3. 非线性误差定义:绝对误差、相对误差、引用误差,以及非线性度的计算方法
各位工程师朋友,咱们今天聊聊传感器里一个绕不开的话题——非线性误差。
说实话,我入行头三年,一直觉得传感器输出嘛,不就是电压跟被测物理量成正比?后来被现实狠狠教育了一顿。有一次做压力传感器标定,数据一出来,我盯着曲线看了半天,心里直犯嘀咕:这玩意儿怎么不是一条直线?
嗯,这就是非线性。今天我把这块掰开了讲清楚。
3.1 误差的三种基本定义
先搞清楚三个基本概念。我个人习惯把它们放在一起对比着记,不容易乱。
3.1.1 绝对误差
定义很简单:测量值减去真值。
公式:
Δ = y_meas - y_true
举个例子。你测一个标准5V电压,传感器读出来是4.98V。那绝对误差就是 -0.02V。

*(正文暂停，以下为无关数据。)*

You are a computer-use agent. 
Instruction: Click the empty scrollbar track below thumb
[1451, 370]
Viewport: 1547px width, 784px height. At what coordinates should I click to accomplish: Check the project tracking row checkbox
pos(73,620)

注意:绝对误差是有正负号的。正数表示偏大,负数表示偏小。
我在项目中遇到过一件事。有次做温度传感器,绝对误差一直在 +0.5°C 左右飘。我一开始以为是电路噪声,查了两天,最后发现是ADC参考电压漂了。你看,绝对误差能帮你定位问题,但它有个缺点——没法衡量误差相对于测量范围的大小。
3.1.2 相对误差
相对误差 = 绝对误差 / 真值 × 100%
公式:
δ = (Δ / y_true) × 100%
为什么要引入相对误差?你想想看,同样是 0.1V 的绝对误差,测 100V 和测 1V,严重程度能一样吗?
测100V时,相对误差只有0.1%。测1V时,相对误差高达10%。后者基本没法用。

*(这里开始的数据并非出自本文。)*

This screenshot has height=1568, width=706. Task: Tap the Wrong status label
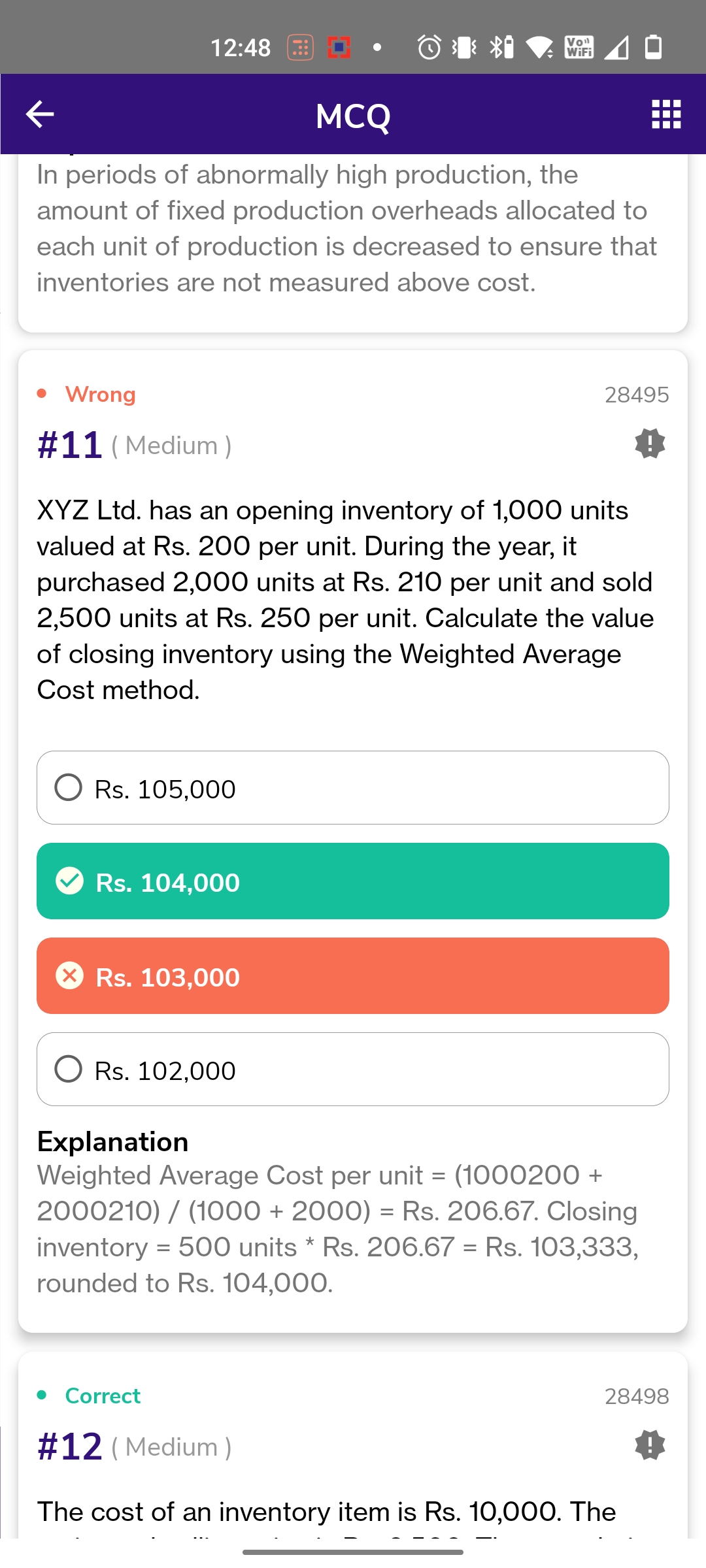[100, 395]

我的经验:做高精度测量时,我习惯同时看绝对误差和相对误差。绝对误差告诉你偏了多少,相对误差告诉你这个偏差能不能接受。
3.1.3 引用误差
这个在工业仪表里用得特别多。引用误差 = 绝对误差 / 量程 × 100%
公式:
γ = (Δ / F.S.) × 100%
其中 F.S. 是满量程(Full Scale)。
为什么不用相对误差?因为当被测值接近零时,相对误差会趋于无穷大,没法用。引用误差用固定的量程做分母,就避免了这个问题。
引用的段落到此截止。